In the west, the mere mention of the words Palestine or Palestinian conjures up images of suicide bombs, hijacking, killing, corruption and violence. This is the result of decades of worldwide Zionist propaganda painting the Palestinians as hardened, dangerous terrorists that should be feared and isolated at any price. This carefully and systematically projected image is often aided and even bolstered by submissive media outlets, repetitive focused messages from fundamentalist Jewish and Israeli quarters, and perhaps more importantly, the violent actions of Palestinians on the ground playing to the above scenario and fueling its message at every chance.

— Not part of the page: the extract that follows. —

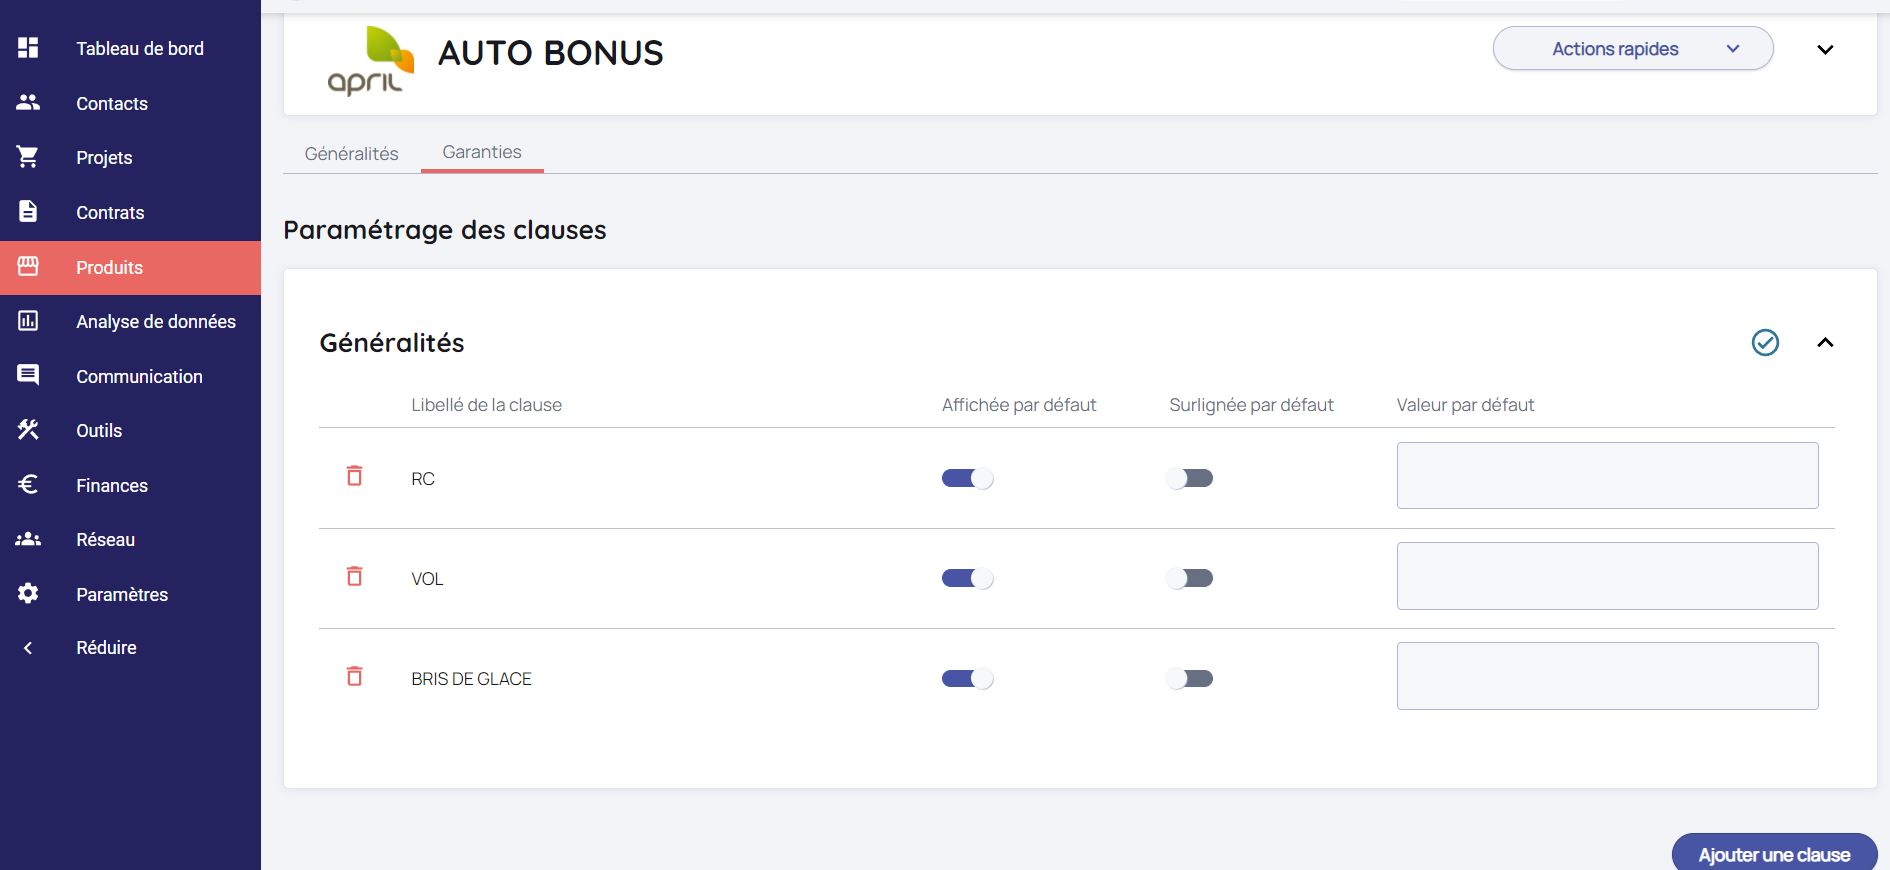
Task: Delete the RC clause with trash icon
Action: click(x=354, y=476)
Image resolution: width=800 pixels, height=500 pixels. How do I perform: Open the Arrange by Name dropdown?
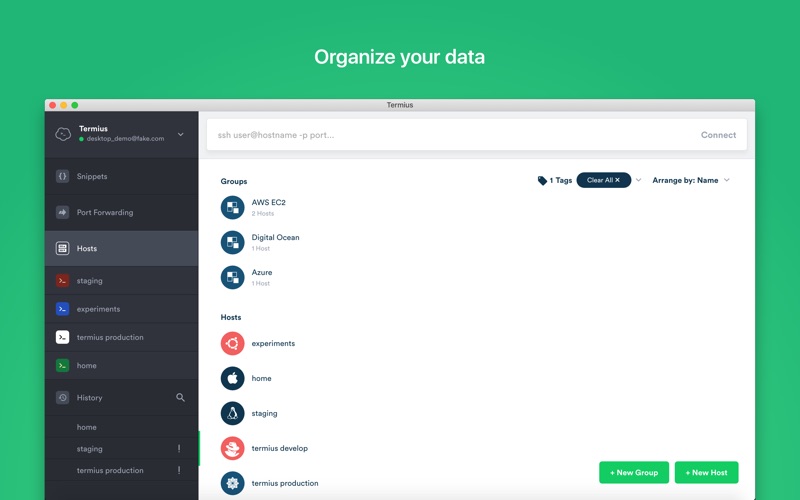point(691,181)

As an advocate of nonviolence, I cannot but applaud the bravery of the hundreds of Palestinians who erected a village to pave a road to their PalestineOctavia Nasr
Palestinians as a group, have an “image” problem almost everywhere in the world. The image changes with the landscape and the diversity of every country and every continent. It is however harshest coming from fellow Arabs who adopt the Palestinian cause for their own politics while offer Palestinians absolutely nothing of substance or pragmatism. While Palestinians are viewed favorably in Latin America for example as successful immigrants who contributed greatly to their societies and attained high places in business and government, they continue to be mistreated and abused in refugee camps across the Middle East. The word Palestinian for many Arabs is synonymous of refugee tents soiled by open sewage, rations, poverty, and an unwanted people, underserving of any rights or opportunities. Palestinians are seen in bulk; not as the individuals they are, but as a people in hiatus waiting to return back -- as a bundle -- to their homeland. Even where Palestinians were fully integrated such as in Jordan, the Palestinian-Jordanian polarization becomes apparent at the first sign of political instability in the kingdom.